Come, Peasant, King, to Own Him

In 1865, William Chatterton Dix was a manager of an insurance company. Life was going along fine until Dix suddenly contracted an unexpected and very severe illness. He was bedridden for some time, and during that time he also suffered severe depression, all of which brought him to a point of spiritual renewal when he eventually began to recover. It was then that he took up the Bible again and in so doing began to write. One of the things he wrote was the song we know as “What Child is This?”

In the song, we find all the characters we’re accustomed to in the Christmas story: Mary, the angels, the shepherds, the animals, and even the wise men make a brief appearance (though their coming was in reality much later than the night Jesus was born). All of this serves, in the song, to answer the question of Christ’s identity. That this is Christ the King, though the circumstances would say something very different.

A ways down into the song we find this line: “Come, peasant, king to own Him”, and this is the invitation of Jesus. Come, no matter what your background. Come, no matter your education. Come, no matter your supposed righteousness or earthly power. Come if you’re a peasant and come if you’re a king, and what you’ll find is that the ground is level here at the feet of Jesus. Everyone is laid bare as sinner in need of grace here no matter what anyone tells you in the rest of your life.

We find the peasant and the king both coming to Jesus in the Christmas story. First the king:

“After Jesus was born in Bethlehem of Judea in the days of King Herod, wise men from the east arrived unexpectedly in Jerusalem, saying ‘Where is He who has been born King of the Jews? For we saw His star in the east and have come to worship Him.’ When King Herod heard this, he was deeply disturbed, and all Jerusalem with him…” (Matthew 2:1-3).

There was a reason that the whole city went into panic when Herod was displeased, for he was insanely suspicious.

If anyone was suspected to be a rival to his power, that person was eliminated. He had killed many members of the Sanhedrin when he came to power. Later he slaughtered 300 court officers. He murdered his wife and her mother. He assassinated his oldest son and 2 others. The Roman Emperor Augustus said that it was safer to be Herod’s pig than his son. When it came time for him to die later, he ordered that the most distinguished citizens of Jerusalem should be arrested on trumped up charges and imprisoned, and that the moment he died, they be executed. He was determined that someone would be crying when he died, even if not for him.

Now come these three dignitaries from the east.
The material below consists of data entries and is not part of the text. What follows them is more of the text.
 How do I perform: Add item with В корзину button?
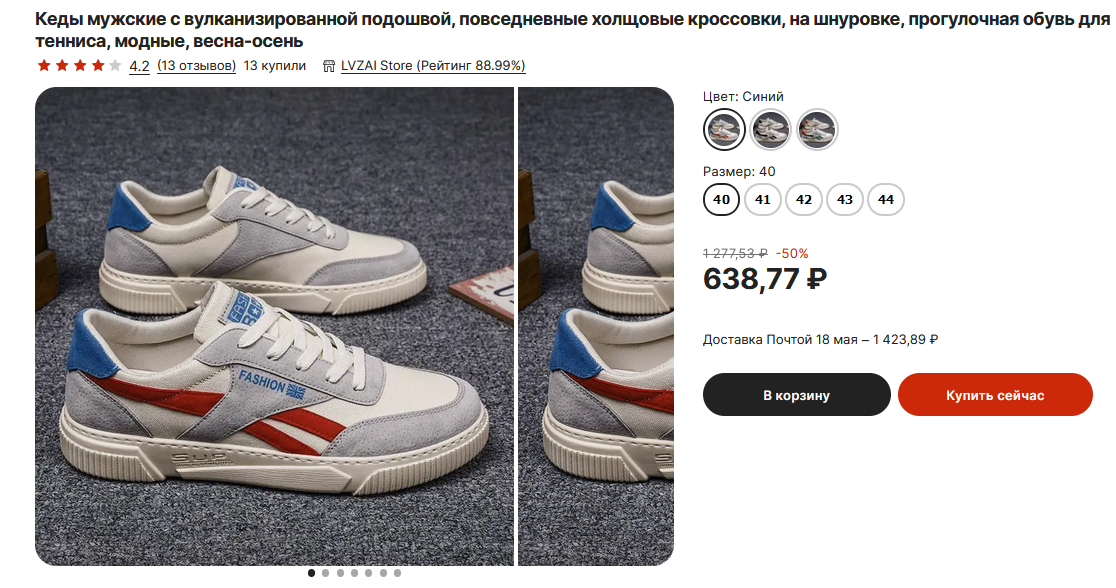[x=796, y=395]
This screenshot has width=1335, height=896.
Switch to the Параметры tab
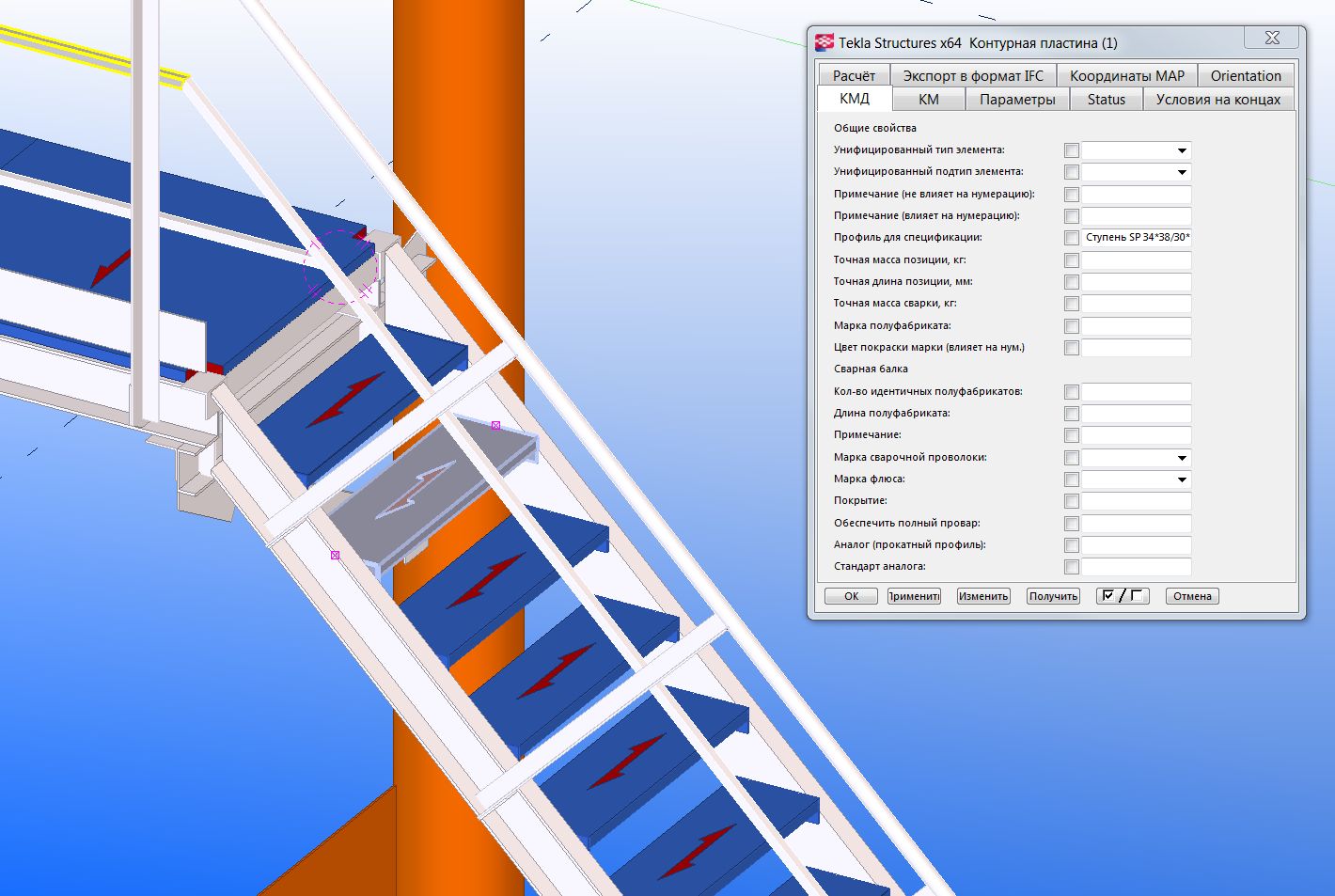1017,100
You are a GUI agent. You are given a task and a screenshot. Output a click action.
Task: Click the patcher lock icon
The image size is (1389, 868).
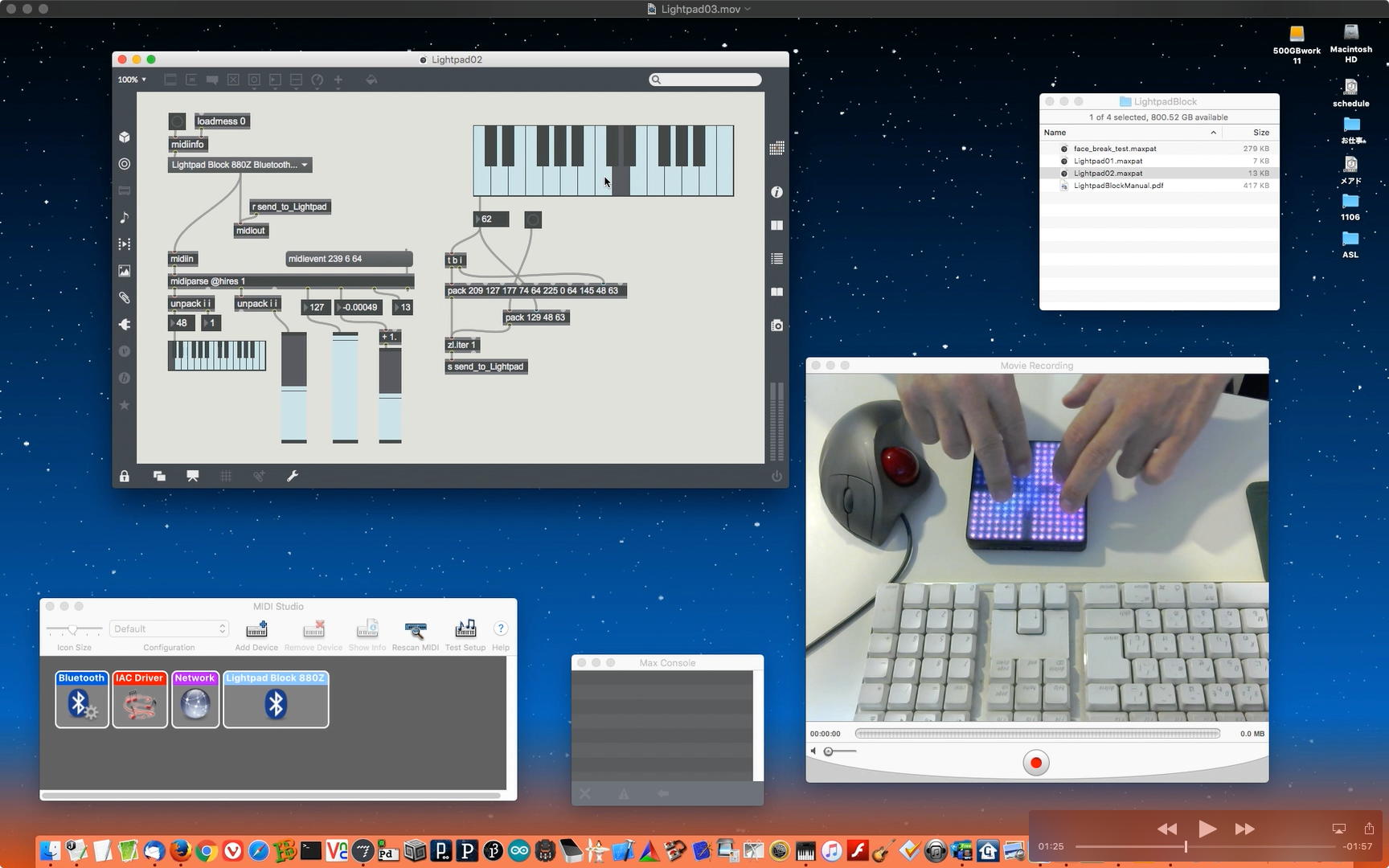coord(125,477)
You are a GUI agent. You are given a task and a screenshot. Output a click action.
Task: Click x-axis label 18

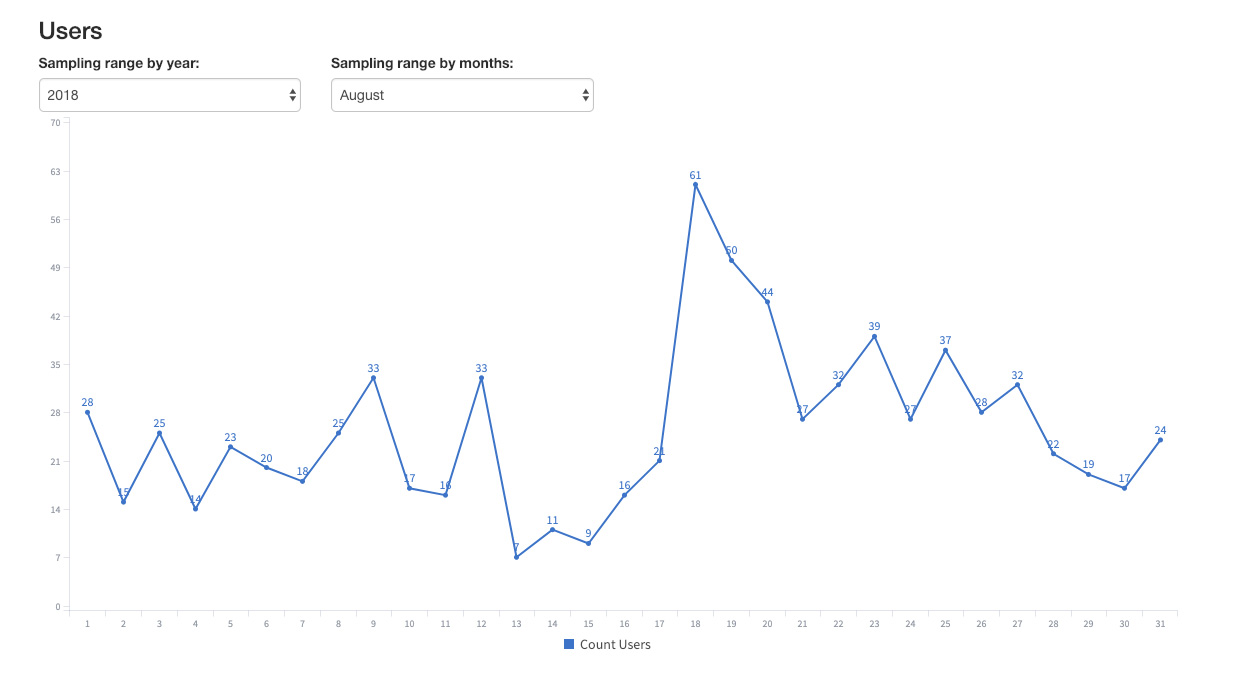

Herod was secure to the west; that’s where the support of Rome was. But in the east, there were enemies. In fact, Herod had spent the better part of his first years in power building fortress-palaces along the eastern border of the country to repel any attack which might someday come. And here, into his palace, come three high ranking officials from the suspicious east asking about a baby that was born who they were calling the king of the Jews. All in all, this was a recipe for disaster for an insecure ruler, and we know the rest of the story, shocking though it is.

Consider this: Herod was around 70 years old at this time, and yet was so drunk on his need for power and control that he was willing to commit genocide because of one baby based on an obscure prophecy from a religion that he himself did not even believe in.

Such is the way when one’s very core is threatened; they will go to great, great lengths to make sure that what they have is protected. Insecurity has a way of doing that to you.

But there is a foil in this Christmas story for Herod. A foil for the king. The peasant, Joseph.

In contrast to this threatened king is a regular guy. An uneducated tradesman with no real aspirations and no real dreams. It’s a man who married a woman of questionable reputation and became a father to an unknown child. It’s the one who moved his family all over the place, away from family, into the pagan land of Egypt, then to the sticks out in Nazareth. This is the man who sacrificed his livelihood, his reputation, his career – everything – and then simply drifts out of the pages of history.

Here is Joseph, the sacrificial father, standing humbly in contrast to the threatened king. The regular guy versus the powerful dignitary. The ordinary man versus the person of privilege. Yet these two men had something in common, and it’s that they both recognized at some level the response required to this meager baby born in a humble stable.

And that response is all.

Everything.

Our very lives.

Every hope, dream, ambition – all must be brought to this new king and laid at his feet in faith. For some, that’s just too much. But then there are others who find, even sometimes to their own surprise, their willingness to do so.

The question for us, then, is whether we will fall in line with the threatened king who clung so desperately to all he had built for himself or the sacrificial father who lost Himself in the greatness of Jesus. Come peasant, come king – but come. And bring all you have.